Another common example of behavioral extremes is refraining from all physical activity, versus compulsive and excessive exercise. The synthesis of the two, in this case, being normalized, appropriate amount of movement (ideally driven by the desire to connect with one’s body, rather than the desire to compensate for caloric intake). And yes, this synthesis is possible. However, in order to experience a synthesis in dialectical dilemmas, the client must be willing to challenge their mindset around symptom use. Thus, I will explore an example of a dialectical dilemma that clients may encounter in treatment in order to further illustrate how to challenge problematic thinking patterns.
Here is an example of all-or-nothing thinking that a client may experience when struggling in a higher level of care program: “I want to discharge. I’m not sure this program is the right fit for me. I’m not getting better, and it seems like I can’t do anything right—I’m better off trying to recover on my own.” This thought process is an example of extreme thinking patterns. In this case, the “either/or” mindset leads the client to believe that the only two options are remaining in the program indefinitely, or abruptly discontinuing all treatment. One can imagine that some of the possible emotions resulting from this thought process might include: anxiety, shame, guilt, hopelessness and frustration. From a dialectical standpoint, the therapist might encourage the client to explore possible “middle ground” solutions. For instance, committing to treatment for another two weeks while continuing to problem-solve, and then re-evaluating whether or not to continue.
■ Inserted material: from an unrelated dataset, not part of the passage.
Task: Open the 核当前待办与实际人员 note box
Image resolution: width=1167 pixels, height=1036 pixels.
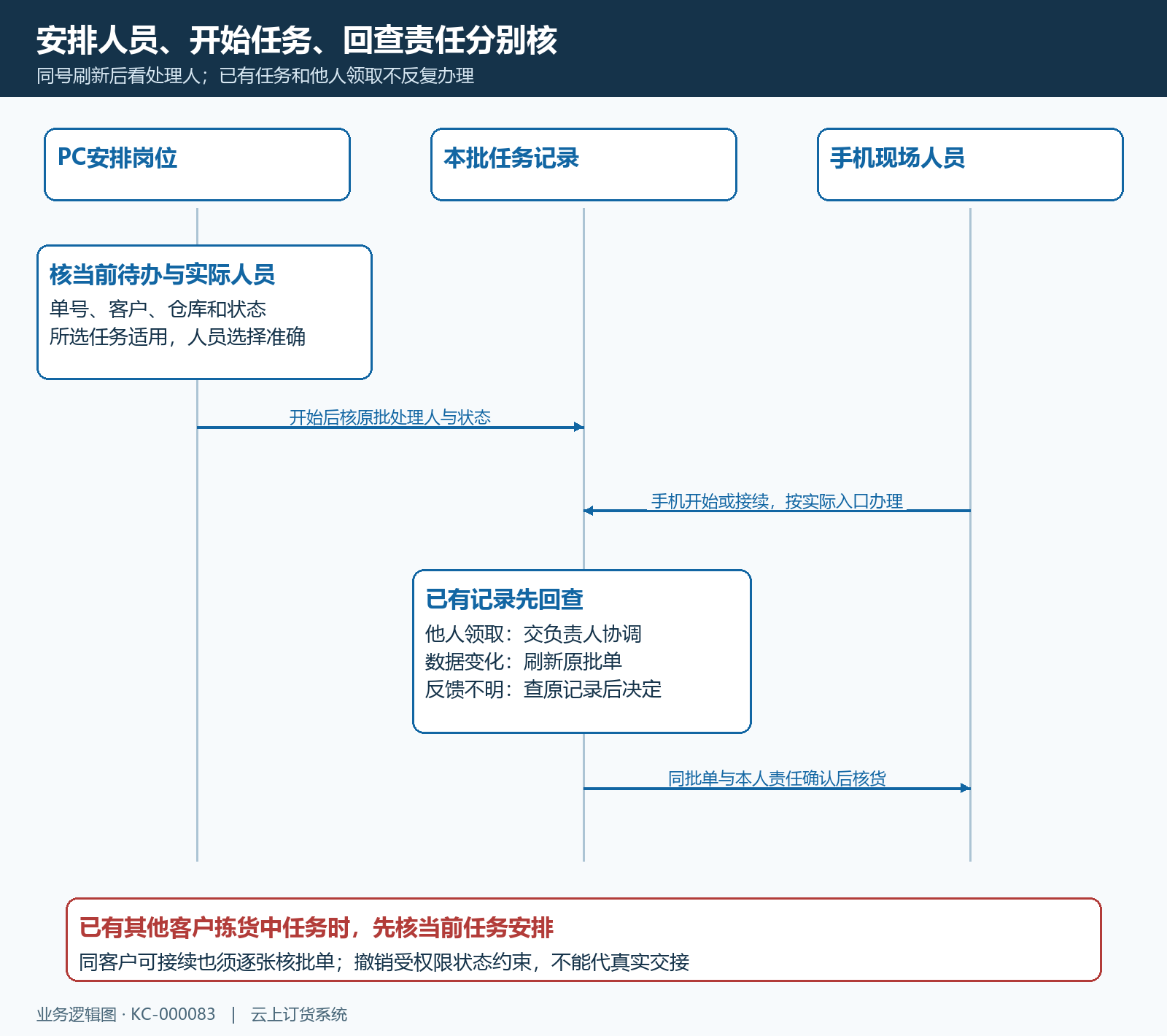Action: (x=204, y=312)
Challenging black-and-white thinking allows clients to become “un-stuck”, or free from their self-imposed limitations, by identifying other perspectives that fall into the “gray” area that they may otherwise overlook. In this example, the client likely will feel less distressed once they acknowledge that discharging is not the only alternative to the current treatment arrangement—thus empowering themselves to make a choice based in logic rather than one that is driven solely by emotions.
In sum, integrating a dialectical stance toward recovery gives clients permission to navigate a balance of acceptance and change. Rather than remaining chained to rigid and extreme patterns in behavior and thinking that fuel emotional distress, DBT allows clients to consider alternative ways of responding to intense emotions, with an emphasis on creating value-consistent, goal-directed change.